To better tackle the rise of violent crime, the St. Louis Division helped form two St. Louis Safe Streets Task Forces in 1991. One task force targeted violent fugitives in the region; the other focused on street gangs. The Safe Streets program addressed major violent crime in specific areas by bringing together federal, state, and local law enforcement and prosecutors. The joint effort has been quite successful over the last two decades.
Post-9/11
The terrorist attacks of 9/11 led to major changes within the FBI, including the St. Louis Division, as preventing future strikes became the Bureau’s overriding priority.
The St. Louis Joint Terrorism Task Force, officially formed in January 2002, has successfully brought together state, local, and federal partners to protect the residents of St. Louis from terrorism by running down leads, vetting threats, and developing intelligence. In 2003, a Field Intelligence Group was also created to better collect and utilize intelligence in the office’s jurisdiction and to share it nationwide.
Meanwhile, the St. Louis office has continued to tackle a wide range of other criminal and national security responsibilities—from espionage to cyber crimes, from hate crimes aimed at Muslims and other minorities in the St. Louis community to child pornography and white-collar frauds.
Special Agent L. Douglas Abram
Among the significant investigations St. Louis has handled in recent years:
- In July 2006, four companies and 11 individuals were indicted for their involvement in illegal online gambling and related activities. In May 2007, one of the companies—BetonSports—pled guilty to racketeering charges in the case.
- In December 2007, Michael Devlin was sentenced on federal charges of production of child pornography and transportation of a minor for a criminal sex act. Devlin, who lived in Kirkwood, Missouri, was arrested after a teenage boy from Missouri disappeared and was traced by the FBI and its partners to Devlin’s home four days later. When the abducted teenager was recovered, authorities discovered another boy who had been missing for more than four years.

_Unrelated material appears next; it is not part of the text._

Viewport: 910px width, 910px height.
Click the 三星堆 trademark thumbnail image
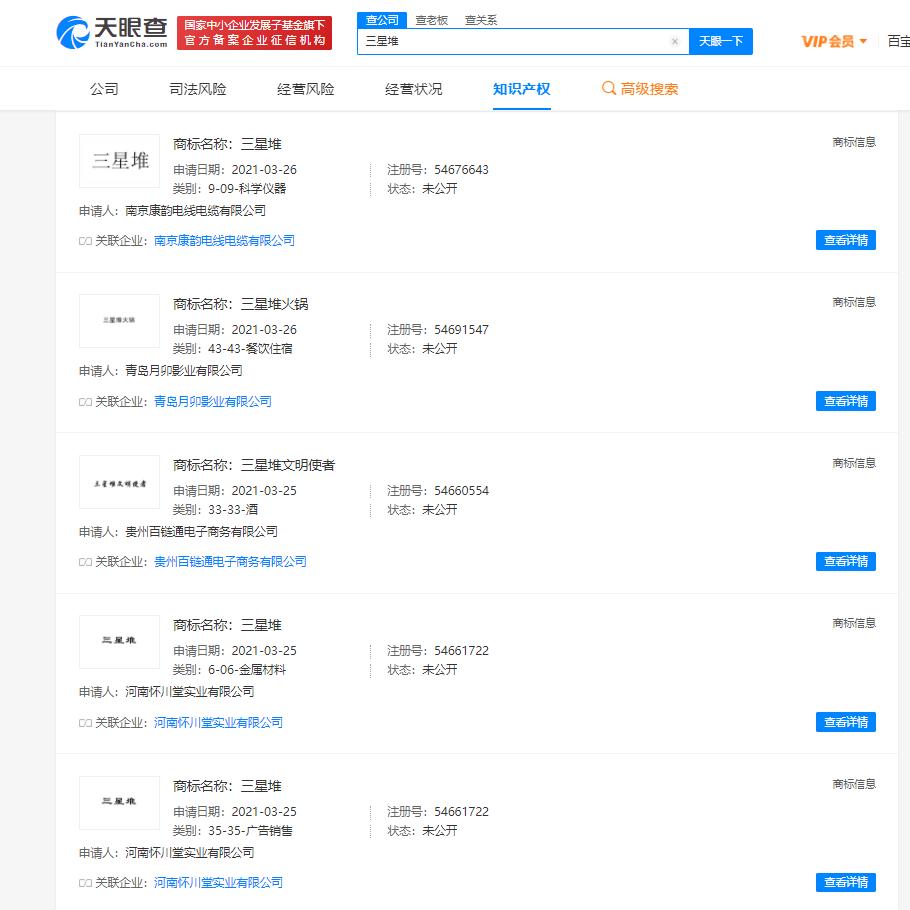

- In May 2008, a Missouri woman was indicted for posing as a teenage boy on MySpace and then feigning interest in and ultimately spurning a teenage girl, who later committed suicide.
- 2022 marked the first economic espionage conviction in the history of the Eastern District of Missouri. A Chinese national who worked as a Monsanto scientist was sentenced for conspiring to steal a trade secret for the purpose of benefitting a foreign government, namely the People’s Republic of China.
Like the FBI itself, the St. Louis Division has proudly helped protect local communities and the nation for more than a century.